→ **Work to complete**
Quote every line below exactly as it reads.

Dataset entries
◆ ◆ ◆
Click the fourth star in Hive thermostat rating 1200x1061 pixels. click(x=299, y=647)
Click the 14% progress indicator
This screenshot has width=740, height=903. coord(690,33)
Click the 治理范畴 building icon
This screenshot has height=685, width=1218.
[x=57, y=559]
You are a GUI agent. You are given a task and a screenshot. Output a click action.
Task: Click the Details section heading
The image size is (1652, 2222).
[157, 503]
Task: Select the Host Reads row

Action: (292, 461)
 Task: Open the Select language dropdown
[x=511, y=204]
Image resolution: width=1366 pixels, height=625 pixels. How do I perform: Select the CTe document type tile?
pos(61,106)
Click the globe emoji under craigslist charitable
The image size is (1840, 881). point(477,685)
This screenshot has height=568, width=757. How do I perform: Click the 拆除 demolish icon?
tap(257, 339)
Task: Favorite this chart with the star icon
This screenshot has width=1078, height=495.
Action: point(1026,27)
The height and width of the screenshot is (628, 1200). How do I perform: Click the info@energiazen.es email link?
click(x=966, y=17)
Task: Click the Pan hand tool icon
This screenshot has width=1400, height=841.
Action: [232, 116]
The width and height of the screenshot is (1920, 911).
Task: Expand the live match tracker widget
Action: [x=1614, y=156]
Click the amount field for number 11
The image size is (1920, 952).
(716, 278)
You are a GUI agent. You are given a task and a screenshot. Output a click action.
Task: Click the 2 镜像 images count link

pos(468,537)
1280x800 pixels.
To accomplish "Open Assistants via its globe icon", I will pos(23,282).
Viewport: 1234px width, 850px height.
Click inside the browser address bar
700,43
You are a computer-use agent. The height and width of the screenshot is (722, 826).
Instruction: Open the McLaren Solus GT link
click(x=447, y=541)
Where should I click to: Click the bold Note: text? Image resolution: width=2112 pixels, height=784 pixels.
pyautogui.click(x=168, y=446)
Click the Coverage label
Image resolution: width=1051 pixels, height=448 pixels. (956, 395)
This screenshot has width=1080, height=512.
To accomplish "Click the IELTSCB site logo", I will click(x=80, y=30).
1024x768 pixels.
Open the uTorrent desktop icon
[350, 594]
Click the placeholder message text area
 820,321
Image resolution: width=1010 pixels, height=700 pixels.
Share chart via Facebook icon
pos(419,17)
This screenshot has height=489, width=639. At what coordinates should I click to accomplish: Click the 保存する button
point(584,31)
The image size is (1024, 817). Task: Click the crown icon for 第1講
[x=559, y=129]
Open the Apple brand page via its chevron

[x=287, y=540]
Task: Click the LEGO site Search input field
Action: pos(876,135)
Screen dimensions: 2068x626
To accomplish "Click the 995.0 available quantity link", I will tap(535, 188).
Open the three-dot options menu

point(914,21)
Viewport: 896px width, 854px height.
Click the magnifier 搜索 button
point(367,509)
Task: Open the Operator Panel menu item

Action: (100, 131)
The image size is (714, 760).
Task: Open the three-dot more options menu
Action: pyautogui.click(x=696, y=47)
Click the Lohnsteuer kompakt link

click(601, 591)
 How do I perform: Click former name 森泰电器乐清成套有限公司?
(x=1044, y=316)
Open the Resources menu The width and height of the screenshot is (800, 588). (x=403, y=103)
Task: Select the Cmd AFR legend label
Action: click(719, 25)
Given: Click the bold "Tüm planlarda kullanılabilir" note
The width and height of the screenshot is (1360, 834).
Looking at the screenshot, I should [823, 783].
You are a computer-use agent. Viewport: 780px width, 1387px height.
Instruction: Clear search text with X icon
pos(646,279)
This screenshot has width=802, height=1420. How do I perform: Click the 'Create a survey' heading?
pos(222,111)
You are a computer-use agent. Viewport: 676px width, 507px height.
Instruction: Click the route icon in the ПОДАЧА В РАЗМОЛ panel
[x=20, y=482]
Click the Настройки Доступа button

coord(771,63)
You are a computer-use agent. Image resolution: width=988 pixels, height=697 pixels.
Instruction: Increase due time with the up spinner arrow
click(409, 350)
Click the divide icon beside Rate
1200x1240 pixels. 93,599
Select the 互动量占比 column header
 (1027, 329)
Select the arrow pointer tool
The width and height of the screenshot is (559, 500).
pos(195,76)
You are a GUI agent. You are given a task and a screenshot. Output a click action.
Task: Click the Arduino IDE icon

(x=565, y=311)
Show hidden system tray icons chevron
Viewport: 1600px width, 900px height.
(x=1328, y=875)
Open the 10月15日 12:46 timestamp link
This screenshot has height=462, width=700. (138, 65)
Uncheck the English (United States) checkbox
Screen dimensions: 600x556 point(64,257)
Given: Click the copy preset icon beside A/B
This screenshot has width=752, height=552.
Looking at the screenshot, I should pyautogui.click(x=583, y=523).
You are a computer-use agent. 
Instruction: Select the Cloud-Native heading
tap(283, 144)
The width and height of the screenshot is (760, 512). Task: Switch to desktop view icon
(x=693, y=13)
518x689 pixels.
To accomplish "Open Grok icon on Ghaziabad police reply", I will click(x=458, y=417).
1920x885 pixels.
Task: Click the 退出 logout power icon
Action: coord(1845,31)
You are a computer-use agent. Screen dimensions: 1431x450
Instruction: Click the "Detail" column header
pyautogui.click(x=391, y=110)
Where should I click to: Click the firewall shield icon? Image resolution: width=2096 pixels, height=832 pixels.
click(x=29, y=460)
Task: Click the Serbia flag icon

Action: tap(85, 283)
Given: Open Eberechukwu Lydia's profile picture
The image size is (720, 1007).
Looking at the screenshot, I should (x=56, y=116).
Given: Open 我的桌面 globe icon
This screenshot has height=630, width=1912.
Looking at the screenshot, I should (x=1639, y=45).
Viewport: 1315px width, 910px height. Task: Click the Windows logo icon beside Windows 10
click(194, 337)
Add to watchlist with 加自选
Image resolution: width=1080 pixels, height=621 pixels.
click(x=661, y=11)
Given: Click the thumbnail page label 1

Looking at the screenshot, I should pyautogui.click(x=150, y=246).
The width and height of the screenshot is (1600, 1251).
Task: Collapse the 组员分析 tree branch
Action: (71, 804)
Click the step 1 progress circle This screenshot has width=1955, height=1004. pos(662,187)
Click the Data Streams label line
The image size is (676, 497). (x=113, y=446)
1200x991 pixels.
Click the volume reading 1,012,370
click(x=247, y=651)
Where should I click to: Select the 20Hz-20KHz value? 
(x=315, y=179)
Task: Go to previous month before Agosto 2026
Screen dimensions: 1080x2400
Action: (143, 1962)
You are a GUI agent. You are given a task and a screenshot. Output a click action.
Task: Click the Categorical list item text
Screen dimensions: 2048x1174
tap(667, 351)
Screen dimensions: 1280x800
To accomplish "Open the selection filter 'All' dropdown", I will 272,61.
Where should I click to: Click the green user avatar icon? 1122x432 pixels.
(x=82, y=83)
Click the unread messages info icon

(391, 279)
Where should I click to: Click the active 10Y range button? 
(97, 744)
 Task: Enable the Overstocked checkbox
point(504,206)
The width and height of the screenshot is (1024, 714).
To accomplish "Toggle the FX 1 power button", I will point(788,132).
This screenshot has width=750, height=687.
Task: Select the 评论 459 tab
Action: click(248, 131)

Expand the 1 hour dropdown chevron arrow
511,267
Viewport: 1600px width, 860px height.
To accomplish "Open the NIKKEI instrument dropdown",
◆ ◆ ◆
→ **Answer for this exercise**
Click the fourth star in Hive thermostat rating 1200x1061 pixels. click(x=299, y=647)
Click the 14% progress indicator
This screenshot has width=740, height=903. coord(690,33)
Click the 治理范畴 building icon
This screenshot has height=685, width=1218.
[x=57, y=559]
You are a GUI agent. You are given a task and a screenshot. Output a click action.
Task: Click the Details section heading
The image size is (1652, 2222).
[157, 503]
Task: Select the Host Reads row

Action: (292, 461)
 Task: Open the Select language dropdown
[x=511, y=204]
Image resolution: width=1366 pixels, height=625 pixels. How do I perform: Select the CTe document type tile?
pos(61,106)
Click the globe emoji under craigslist charitable
The image size is (1840, 881). point(477,685)
This screenshot has height=568, width=757. How do I perform: Click the 拆除 demolish icon?
tap(257, 339)
Task: Favorite this chart with the star icon
This screenshot has width=1078, height=495.
Action: point(1026,27)
The height and width of the screenshot is (628, 1200). How do I perform: Click the info@energiazen.es email link?
click(x=966, y=17)
Task: Click the Pan hand tool icon
This screenshot has width=1400, height=841.
Action: [232, 116]
The width and height of the screenshot is (1920, 911).
Task: Expand the live match tracker widget
Action: [x=1614, y=156]
Click the amount field for number 11
The image size is (1920, 952).
(716, 278)
You are a GUI agent. You are given a task and a screenshot. Output a click action.
Task: Click the 2 镜像 images count link

pos(468,537)
1280x800 pixels.
To accomplish "Open Assistants via its globe icon", I will pos(23,282).
Viewport: 1234px width, 850px height.
Click inside the browser address bar
700,43
You are a computer-use agent. The height and width of the screenshot is (722, 826).
Instruction: Open the McLaren Solus GT link
click(x=447, y=541)
Where should I click to: Click the bold Note: text? Image resolution: width=2112 pixels, height=784 pixels.
pyautogui.click(x=168, y=446)
Click the Coverage label
Image resolution: width=1051 pixels, height=448 pixels. (956, 395)
This screenshot has width=1080, height=512.
To accomplish "Click the IELTSCB site logo", I will click(x=80, y=30).
1024x768 pixels.
Open the uTorrent desktop icon
[350, 594]
Click the placeholder message text area
 820,321
Image resolution: width=1010 pixels, height=700 pixels.
Share chart via Facebook icon
pos(419,17)
This screenshot has height=489, width=639. At what coordinates should I click to accomplish: Click the 保存する button
point(584,31)
The image size is (1024, 817). Task: Click the crown icon for 第1講
[x=559, y=129]
Open the Apple brand page via its chevron

[x=287, y=540]
Task: Click the LEGO site Search input field
Action: pos(876,135)
Screen dimensions: 2068x626
To accomplish "Click the 995.0 available quantity link", I will tap(535, 188).
Open the three-dot options menu

point(914,21)
Viewport: 896px width, 854px height.
Click the magnifier 搜索 button
point(367,509)
Task: Open the Operator Panel menu item

Action: (100, 131)
The image size is (714, 760).
Task: Open the three-dot more options menu
Action: pyautogui.click(x=696, y=47)
Click the Lohnsteuer kompakt link

click(601, 591)
 How do I perform: Click former name 森泰电器乐清成套有限公司?
(x=1044, y=316)
Open the Resources menu The width and height of the screenshot is (800, 588). (x=403, y=103)
Task: Select the Cmd AFR legend label
Action: click(719, 25)
Given: Click the bold "Tüm planlarda kullanılabilir" note
The width and height of the screenshot is (1360, 834).
Looking at the screenshot, I should [823, 783].
You are a computer-use agent. Viewport: 780px width, 1387px height.
Instruction: Clear search text with X icon
pos(646,279)
This screenshot has width=802, height=1420. How do I perform: Click the 'Create a survey' heading?
pos(222,111)
You are a computer-use agent. Viewport: 676px width, 507px height.
Instruction: Click the route icon in the ПОДАЧА В РАЗМОЛ panel
[x=20, y=482]
Click the Настройки Доступа button

coord(771,63)
You are a computer-use agent. Image resolution: width=988 pixels, height=697 pixels.
Instruction: Increase due time with the up spinner arrow
click(409, 350)
Click the divide icon beside Rate
1200x1240 pixels. 93,599
Select the 互动量占比 column header
 (1027, 329)
Select the arrow pointer tool
The width and height of the screenshot is (559, 500).
pos(195,76)
You are a GUI agent. You are given a task and a screenshot. Output a click action.
Task: Click the Arduino IDE icon

(x=565, y=311)
Show hidden system tray icons chevron
Viewport: 1600px width, 900px height.
(x=1328, y=875)
Open the 10月15日 12:46 timestamp link
This screenshot has height=462, width=700. (138, 65)
Uncheck the English (United States) checkbox
Screen dimensions: 600x556 point(64,257)
Given: Click the copy preset icon beside A/B
This screenshot has width=752, height=552.
Looking at the screenshot, I should pyautogui.click(x=583, y=523).
You are a computer-use agent. 
Instruction: Select the Cloud-Native heading
tap(283, 144)
The width and height of the screenshot is (760, 512). Task: Switch to desktop view icon
(x=693, y=13)
518x689 pixels.
To accomplish "Open Grok icon on Ghaziabad police reply", I will click(x=458, y=417).
1920x885 pixels.
Task: Click the 退出 logout power icon
Action: coord(1845,31)
You are a computer-use agent. Screen dimensions: 1431x450
Instruction: Click the "Detail" column header
pyautogui.click(x=391, y=110)
Where should I click to: Click the firewall shield icon? Image resolution: width=2096 pixels, height=832 pixels.
click(x=29, y=460)
Task: Click the Serbia flag icon

Action: tap(85, 283)
Given: Open Eberechukwu Lydia's profile picture
The image size is (720, 1007).
Looking at the screenshot, I should (x=56, y=116).
Given: Open 我的桌面 globe icon
This screenshot has height=630, width=1912.
Looking at the screenshot, I should (x=1639, y=45).
Viewport: 1315px width, 910px height. Task: Click the Windows logo icon beside Windows 10
click(194, 337)
Add to watchlist with 加自选
Image resolution: width=1080 pixels, height=621 pixels.
click(x=661, y=11)
Given: Click the thumbnail page label 1

Looking at the screenshot, I should pyautogui.click(x=150, y=246).
The width and height of the screenshot is (1600, 1251).
Task: Collapse the 组员分析 tree branch
Action: (71, 804)
Click the step 1 progress circle This screenshot has width=1955, height=1004. pos(662,187)
Click the Data Streams label line
The image size is (676, 497). (x=113, y=446)
1200x991 pixels.
Click the volume reading 1,012,370
click(x=247, y=651)
Where should I click to: Select the 20Hz-20KHz value? 
(x=315, y=179)
Task: Go to previous month before Agosto 2026
Screen dimensions: 1080x2400
Action: (143, 1962)
You are a GUI agent. You are given a task and a screenshot. Output a click action.
Task: Click the Categorical list item text
Screen dimensions: 2048x1174
tap(667, 351)
Screen dimensions: 1280x800
To accomplish "Open the selection filter 'All' dropdown", I will 272,61.
Where should I click to: Click the green user avatar icon? 1122x432 pixels.
(x=82, y=83)
Click the unread messages info icon

(391, 279)
Where should I click to: Click the active 10Y range button? 
(97, 744)
 Task: Enable the Overstocked checkbox
point(504,206)
The width and height of the screenshot is (1024, 714).
To accomplish "Toggle the FX 1 power button", I will point(788,132).
This screenshot has width=750, height=687.
Task: Select the 评论 459 tab
Action: click(248, 131)

Expand the 1 hour dropdown chevron arrow
511,267
Viewport: 1600px width, 860px height.
To accomplish "Open the NIKKEI instrument dropdown",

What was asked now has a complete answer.